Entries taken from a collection
===

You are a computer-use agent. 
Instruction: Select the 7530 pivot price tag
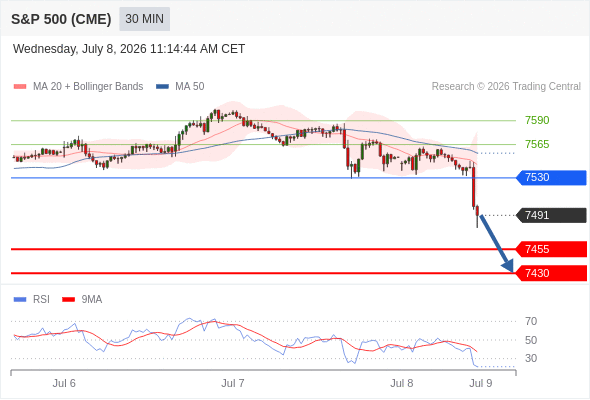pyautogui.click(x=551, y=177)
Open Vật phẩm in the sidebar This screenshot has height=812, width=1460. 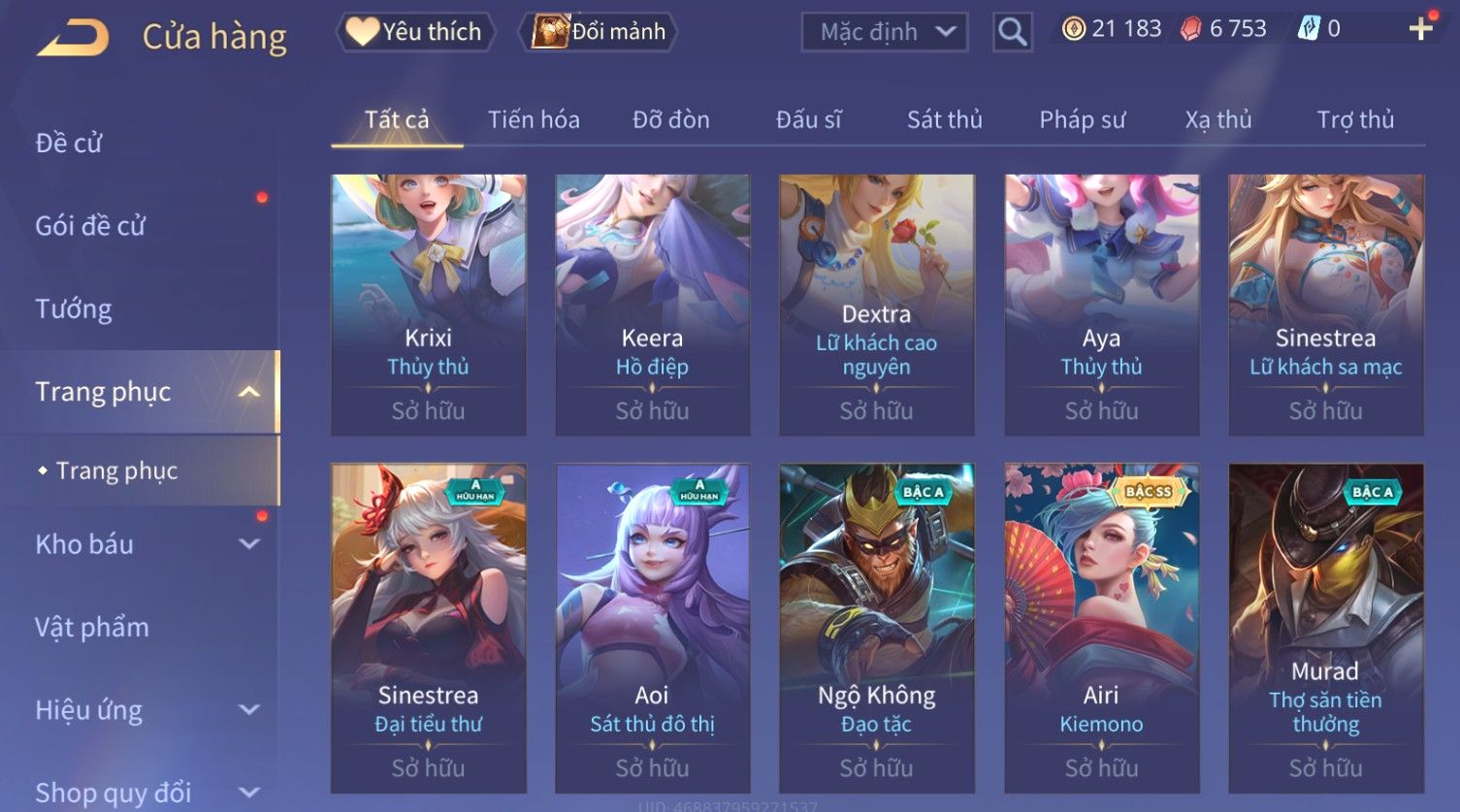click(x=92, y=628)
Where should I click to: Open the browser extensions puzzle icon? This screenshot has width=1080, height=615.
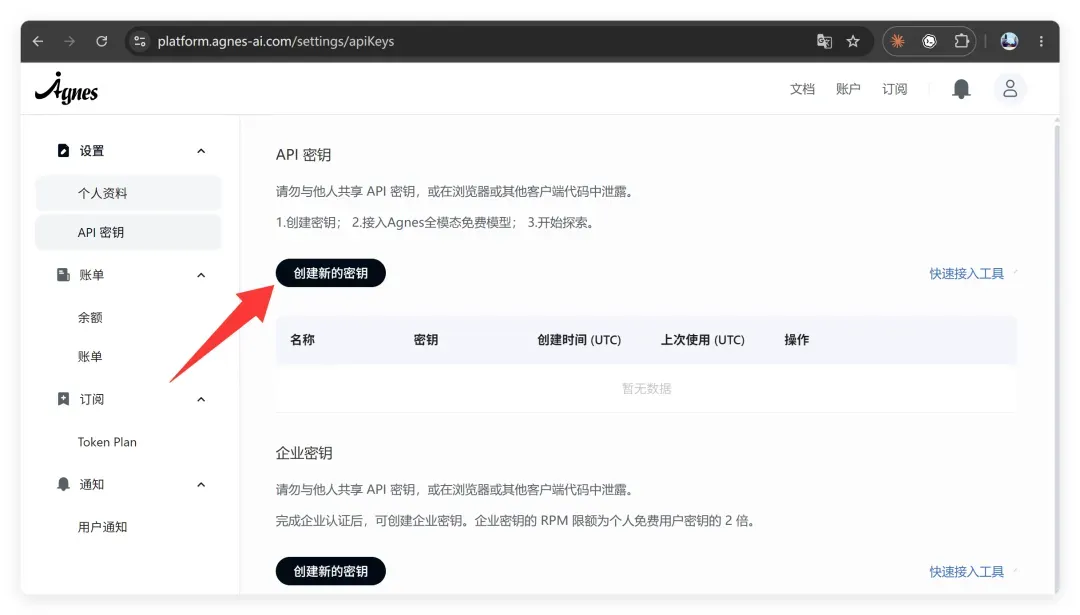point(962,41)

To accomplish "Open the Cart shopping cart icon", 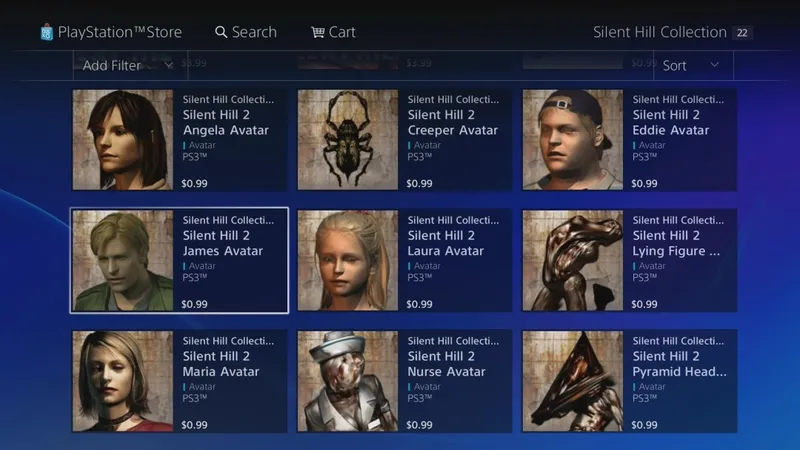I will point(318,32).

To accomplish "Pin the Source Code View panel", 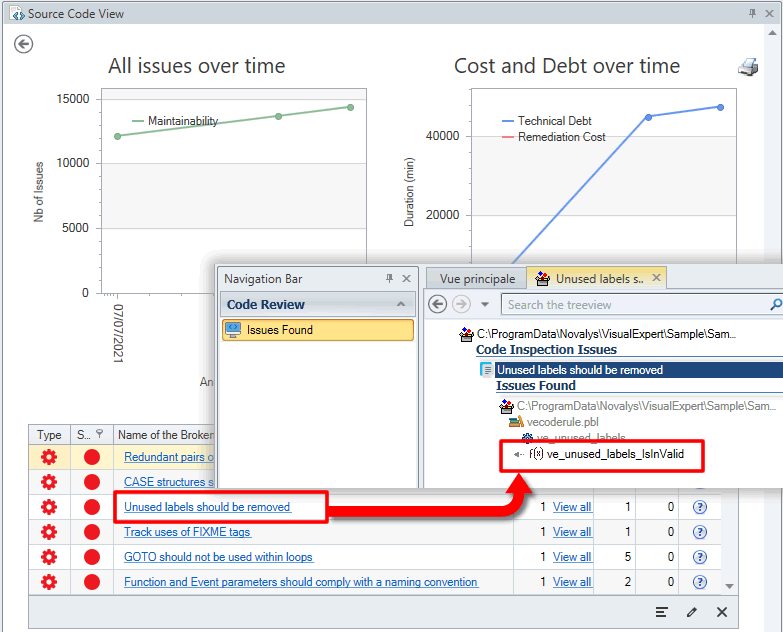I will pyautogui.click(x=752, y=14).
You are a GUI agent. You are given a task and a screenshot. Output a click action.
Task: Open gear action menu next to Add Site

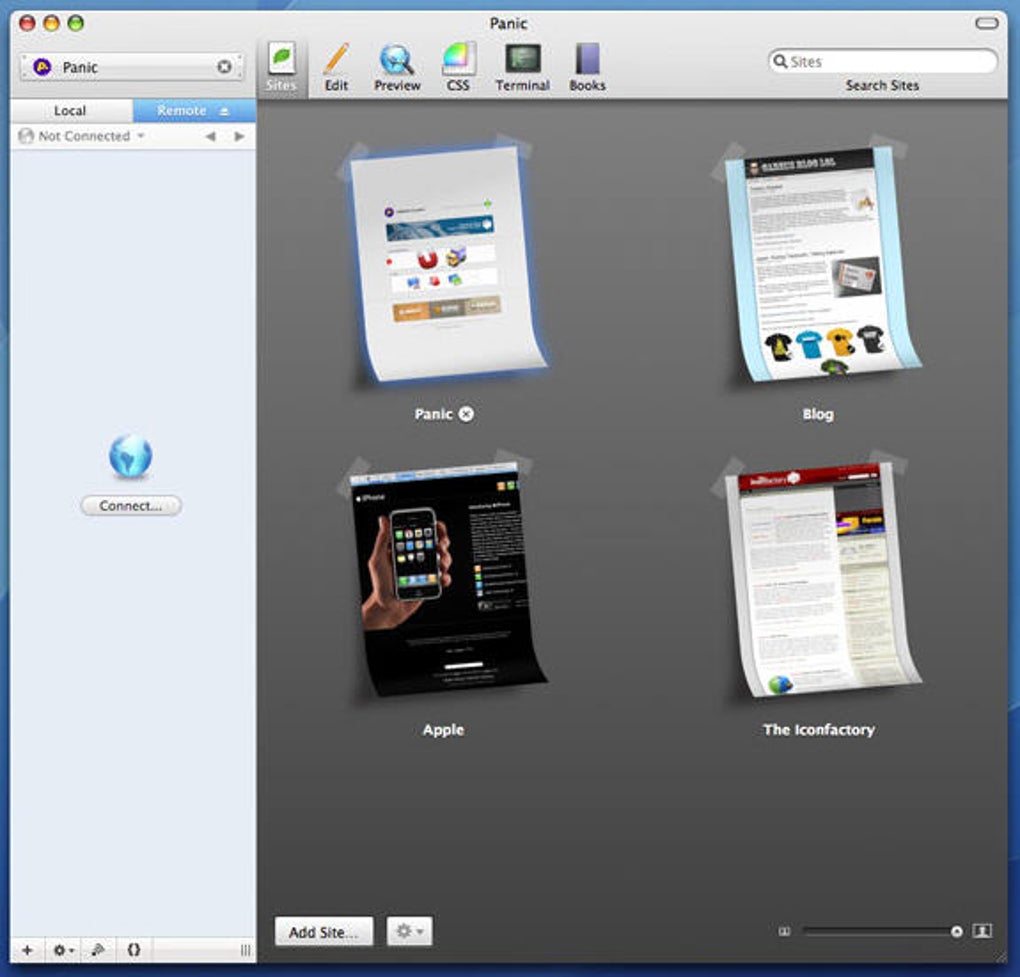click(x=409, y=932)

===

**TASK INSTRUCTIONS:** Say, as a single number, how many lines of the records hold the word "agent".

**RESULT BELOW:** 2